The PPHF has been consistently used to fund efforts not related to public health.
In 2012, President Barack Obama signed a bill that cut the fund by more than $6 billion over nine years to pay for cuts to Medicare physician payments. A year later, the fund lost $450 million to set up the federal health insurance marketplace.
The massive tax cut passed in 2017 cut another $750 million from the fund to cover the costs of the Children's Health Insurance Program, while the budget bill passed in 2018 cut $1.35 billion from the PPHF over 10 years.
"(The fund) has been used to backfill cuts in well-established programs or it's been decreased to fund other kinds of activities," Auerbach said. "An important way of improving the financial status of the public health system would be to restore the fund to its original allocation ($15 billion over 10 years) and not have it redirected to other sources."
Auerbach wished public health efforts could receive more established funding to handle emerging threats without having to wait for Congress to approve resources. For example, experts had to request emergency funding to address the Ebola outbreak in 2014, the Zika virus in 2016, and more recently, the opioid epidemic.

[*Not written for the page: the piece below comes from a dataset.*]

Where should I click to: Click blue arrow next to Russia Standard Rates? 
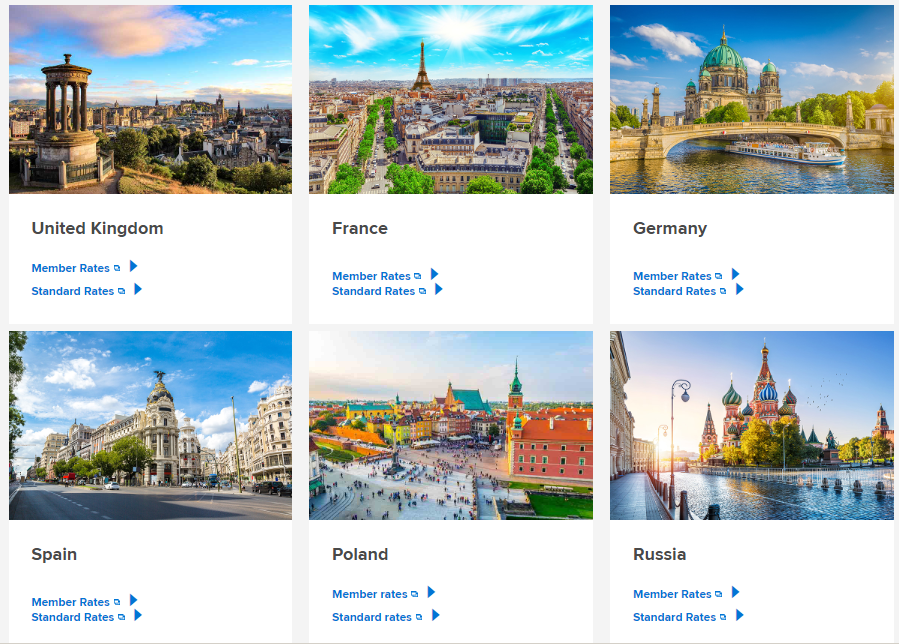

"That kind of funding impedes the ability of public health to actually prevent risk or to respond in a timely manner," Auerbach said. "If the funding comes in the midst of an emergency you're quickly doing catch-up."
In addition to restoring the PPHF's funding, the report recommended increasing CDC funding by 22% by fiscal 2022 over what was funded in 2018.
The Trust for America's Health report recommended payers and providers help public health efforts by conducting patient screenings for issues such as food insecurity, housing instability and other social determinants of health.
Establishing partnerships with providers and payers was just part of what Michael Fraser, executive director for the Association of State and Territorial Health Officials, saw as public health's evolving role as both a provider of crucial health surveillance data and a connector.
"Public health has demonstrated a lot of leadership to convene both clinical partners as well as different sectors to have these conversations about social determinants and to really push this health-in-all-policies approach," Fraser said.